Attualmente comunque il criterio generalmente adottato dalla Cassazione si è assestato sul concetto della necessità di un “alto o elevato grado di credibilità razionale o probabilità logica” basato su leggi scientifiche universalmente riconosciute, investendo così la consulenza medico-legale di un più alto significato probatorio in quanto fondata su evidenze medico-forensi dotate di alto rigore scientifico. La Cassazione Penale ha poi confermato i concetti precedentemente espressi, soffermandosi sul valore delle leggi statistiche:

- n. 4177/2007: la sussistenza o meno del nesso eziologico non può essere, “esaustivamente e semplicisticamente trovata, sempre e comunque, nelle leggi statistiche”, in precedenza considerate decisive, in quanto “sono solo uno degli elementi che il giudice può e deve considerare, unitamente a tutte le altre emergenze del caso concreto”.

- n. 35115/2007: “Nel reato colposo omissivo improprio, il nesso di causalità tra omissione ed evento non può essere affermato sulla base di un coefficiente di mera probabilità statistica, ma deve essere verificato alla stregua di un giudizio di alta

probabilità logica, che deve a sua volta essere fondato sulle particolarità del caso concreto”.

- n. 36162/2007: nell'individuazione del nesso causale, non si può far riferimento “esclusivamente o prevalentemente a dati statistici o a criteri a struttura probabilistica” e dal coefficiente di probabilità espresso dalla legge statistica non può, dunque, trarsi la conferma, o meno, della sussistenza del nesso di causalità, con la conseguenza che il giudice, “pur partendo dalle leggi scientifiche, e statistiche in particolare, è tenuto a verificarne l'adattabilità al caso concreto, prendendo in esame tutte le circostanze di fatto disponibili sì che, nella complessiva valutazione della vicenda e, tenuto conto della eventuale interferenza di fattori estranei, possa, o meno, ritenersi processualmente certo che la condotta omissiva del sanitario sia stata condizione necessaria dell'evento lesivo con "alto o elevato grado di credibilità razionale" o "probabilità logica”.

Da quanto detto sin’ora emerge chiaramente che con il passare del tempo si è creata una diversità di atteggiamento valutativo tra il settore penale, che fa registrare decisioni ispirate al principio della presunzione di non colpevolezza, ed il settore civile, all’interno del quale viceversa si è venuto delineando un approccio decisamente svantaggioso e sfavorevole alla posizione del medico.

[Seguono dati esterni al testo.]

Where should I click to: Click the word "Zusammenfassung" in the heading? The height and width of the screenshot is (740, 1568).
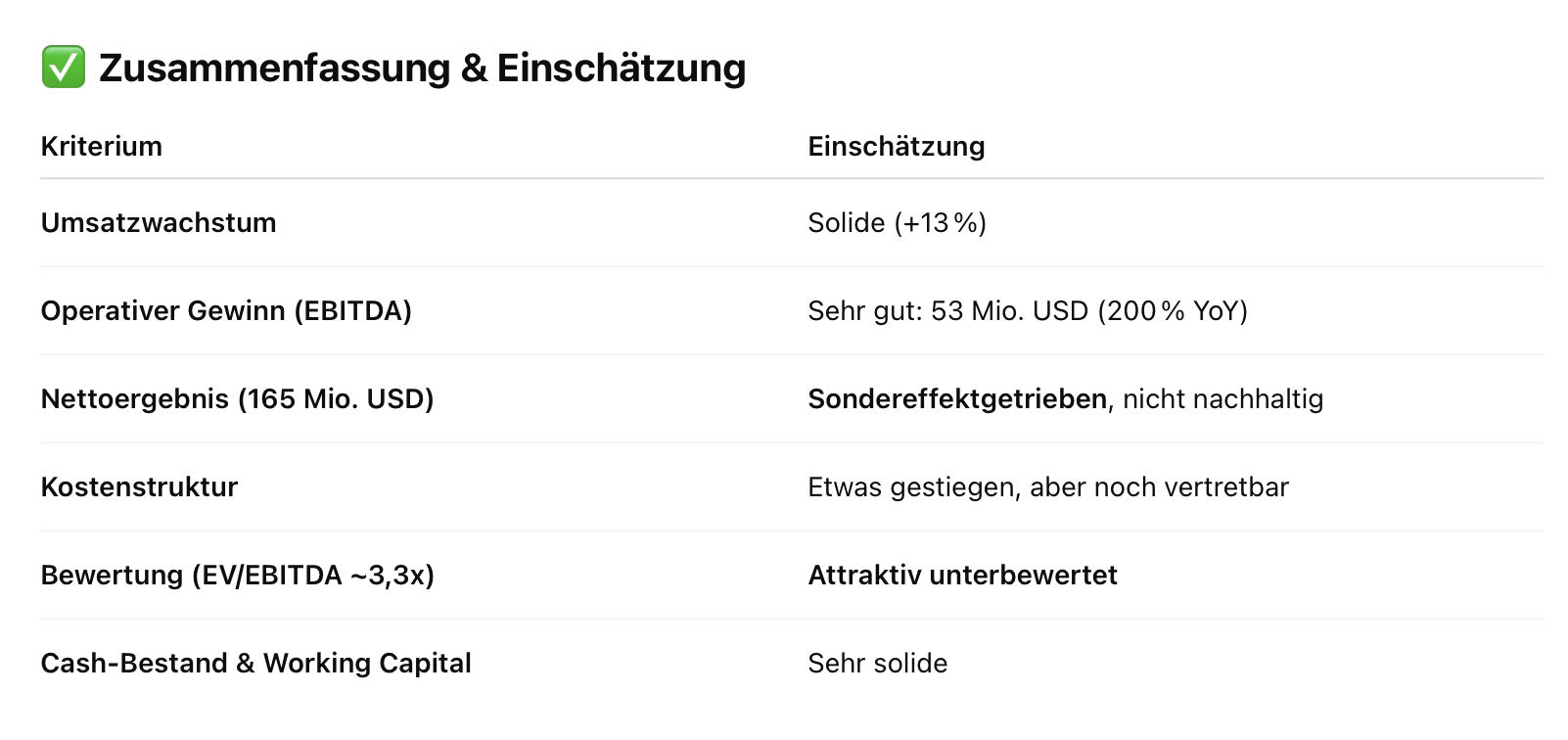(275, 68)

Tale orientamento della giurisprudenza in ambito penalistico si riflette anche sul tema delle IO. A tal proposito si riporta, a scopo esemplificativo, la sentenza n. 22347 dell’8/06/2012 della Cassazione Penale, Sezione IV, relativa alla morte di tre neonati per sepsi tardiva, rispettivamente da Pseudomonas aeruginosa, da germe sconosciuto e da Staphylococcus aureus. Ai sanitari venivano contestati vari profili di colpa omissiva e commissiva individuati nella omissione di procedure per la promozione volte all’informazione del personale infermieristico, per la programmazione ed applicazione dei protocolli operativi e delle misure precauzionali per la prevenzione delle infezioni ospedaliere, nonché nella effettuazione incompleta e non sistematica delle dovute indagini colturali microbiologiche di routine, con la conseguente omissione dei dovuti controlli per il contenimento della contaminazione ambientale e l’attivazione di una

specifica indagine epidemiologica, che portava alla morte dei neonati. Il giudicante, all’esito di una perizia collegiale, riteneva che gli elementi non consentivano di comprovare la responsabilità degli imputati in ordine al decesso, mancando la prova, in termini di ragionevole certezza, del nesso causale tra la condotta contestata ed i decessi dei neonati. Avverso tale decisione ricorreva il PM ma la Cassazione confermava la correttezza del ragionamento sul nesso causale affermando che l’ubiquità dei germi responsabili delle sepsi, l’impossibilità di garantire ambienti privi di patogeni, la debolezza degli ospiti determinano “in modo convincente l’impossibilità di formulare un giudizio di ragionevole certezza circa l’esistenza del nesso causale fondato sulle pretese omissioni delle precauzioni universali atte a prevenire il diffondersi dei germi patogeni, riconducibili in ipotesi agli imputati”.